I am inclined to say “so what” to the two above - I don’t think the EU mandates driving on the right and neither Cyprus or Malta does so.
The UK exemptions for imperial units are, of course, ancient history but the only ones still in force are the pint, mile and the troy ounce.
I would agree, however, that most Brits do not feel themselves to be especially European and over the years we have negotiated some significant opt-outs:
No obligation to join the Euro
Not part of the Banking Union
Budget rebate
Not part of Schengen
Exceptions for Justice and Home Affairs, Human Rights
However - we are not the only country to have negotiated opt outs from various bits of EU legislation so, yes, you could point that finger elsewhere.
Most importantly we have had the right to say that some part of the EU project is not right for us and negotiate, just like all the other EU countries.
None of those opt-outs make a country a lesser or non-member of the EU though, what does is a specific us and them attitude you sometimes get everywhere, but particularly in the UK, a sort of blinkered, bloody-minded, profoundly negative insularity I have here come across only from die-hard Algérie française extreme-right people who’ve been marinading in nostalgia, illusions, and bitterness for the past 50 odd years.
However (referrning back to the subject of this thread) I think that it is fair to say that Brits are fairly lukewarm about the EU. Obviously some are not, and I would think that members of SF likely to be much more enthusiastic as, presumably, are those who live and work elsewhere in the EU but I suspect that it is all distant and irrelevant to an unemployed Geordie ex-steelworker.

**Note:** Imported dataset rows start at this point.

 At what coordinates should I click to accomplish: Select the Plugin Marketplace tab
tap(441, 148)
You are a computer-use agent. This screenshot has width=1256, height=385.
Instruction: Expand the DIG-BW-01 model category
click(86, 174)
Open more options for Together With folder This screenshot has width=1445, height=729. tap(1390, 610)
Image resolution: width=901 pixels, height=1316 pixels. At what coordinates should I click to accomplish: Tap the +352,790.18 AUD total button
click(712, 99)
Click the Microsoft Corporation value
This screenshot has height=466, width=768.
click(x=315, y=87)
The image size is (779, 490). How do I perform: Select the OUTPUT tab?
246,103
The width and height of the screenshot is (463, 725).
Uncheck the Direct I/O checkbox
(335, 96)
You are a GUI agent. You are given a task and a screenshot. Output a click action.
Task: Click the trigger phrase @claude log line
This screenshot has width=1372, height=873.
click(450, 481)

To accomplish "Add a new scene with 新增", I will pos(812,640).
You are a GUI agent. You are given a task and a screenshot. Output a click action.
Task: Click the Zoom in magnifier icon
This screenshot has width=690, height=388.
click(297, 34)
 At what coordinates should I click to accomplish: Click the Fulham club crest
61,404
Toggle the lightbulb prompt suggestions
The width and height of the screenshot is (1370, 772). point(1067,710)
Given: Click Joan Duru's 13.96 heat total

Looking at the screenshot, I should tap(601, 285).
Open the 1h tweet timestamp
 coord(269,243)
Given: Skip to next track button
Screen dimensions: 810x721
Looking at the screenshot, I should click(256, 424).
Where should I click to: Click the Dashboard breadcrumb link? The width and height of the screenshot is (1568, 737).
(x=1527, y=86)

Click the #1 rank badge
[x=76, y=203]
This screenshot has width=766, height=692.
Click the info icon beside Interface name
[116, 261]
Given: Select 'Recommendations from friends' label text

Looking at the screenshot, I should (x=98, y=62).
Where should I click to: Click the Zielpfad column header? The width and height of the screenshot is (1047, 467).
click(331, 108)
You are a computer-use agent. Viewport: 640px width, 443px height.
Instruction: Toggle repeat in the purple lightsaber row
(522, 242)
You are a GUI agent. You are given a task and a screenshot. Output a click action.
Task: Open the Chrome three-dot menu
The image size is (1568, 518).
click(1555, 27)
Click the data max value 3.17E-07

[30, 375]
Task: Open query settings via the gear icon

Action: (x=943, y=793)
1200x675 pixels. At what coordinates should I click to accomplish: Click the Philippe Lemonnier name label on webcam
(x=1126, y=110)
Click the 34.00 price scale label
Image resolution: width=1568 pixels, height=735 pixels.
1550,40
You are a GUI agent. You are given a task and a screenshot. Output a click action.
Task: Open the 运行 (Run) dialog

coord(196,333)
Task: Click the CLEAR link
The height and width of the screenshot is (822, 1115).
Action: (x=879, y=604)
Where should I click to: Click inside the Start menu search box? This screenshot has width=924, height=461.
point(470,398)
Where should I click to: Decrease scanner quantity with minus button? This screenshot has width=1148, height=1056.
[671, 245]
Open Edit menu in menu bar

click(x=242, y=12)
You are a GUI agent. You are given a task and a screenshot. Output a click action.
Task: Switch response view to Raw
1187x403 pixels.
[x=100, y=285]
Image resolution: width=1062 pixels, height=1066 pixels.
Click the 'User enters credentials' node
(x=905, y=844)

There is a contrast to the political level where, I think, we have pitched in fully and driven the project forward overall - obviously trying to look out for UK interests in doing so but that is understandable.
Back to the Geordie though - add in a drip-feed of anti-European sentiment in the popular press (and increasingly the broadsheets), little in the way of counter balance, a period of reduced public spending because of “austerity” and you have fertile ground for an anti-EU campaign, as we discovered in the referendum.
Exactly - just as it is to an ex-army then vineyard or quarry worker from the Vaucluse or Gard, whose only experience of meeting foreigners will be of going to “pacify” Algeria in the 50s, who has dined out since on the joys of the generator + tin bath and who considers all foreigners as varieties of ‘les arabes’.
But has the vineyard or quarry worker from the Vaucluse or Gard had 40 years of the Murdoch press telling him how much the EU is interfering in his local policics?
For instance, my understanding of the GJ movement is that it has not been expressly anti-EU, just based on general dissatisfaction with the French government.
I think Paul we are saying the same thing, the UK has been compliant with the EU rules but has not embraced the practices of other countries within the EU.
Does it have to - are the French less French, the Italians less Italian or the Germans less German for their membership. The EU isn’t about crushing cultural diversity.
Not sure - is there an element of existing right wingers jumping on the bandwagon, or something a significant proportion of GJs want (i.e more than the general population - there will always be some overlap after all).
And, to be honest I agree - if we are talking about the general population.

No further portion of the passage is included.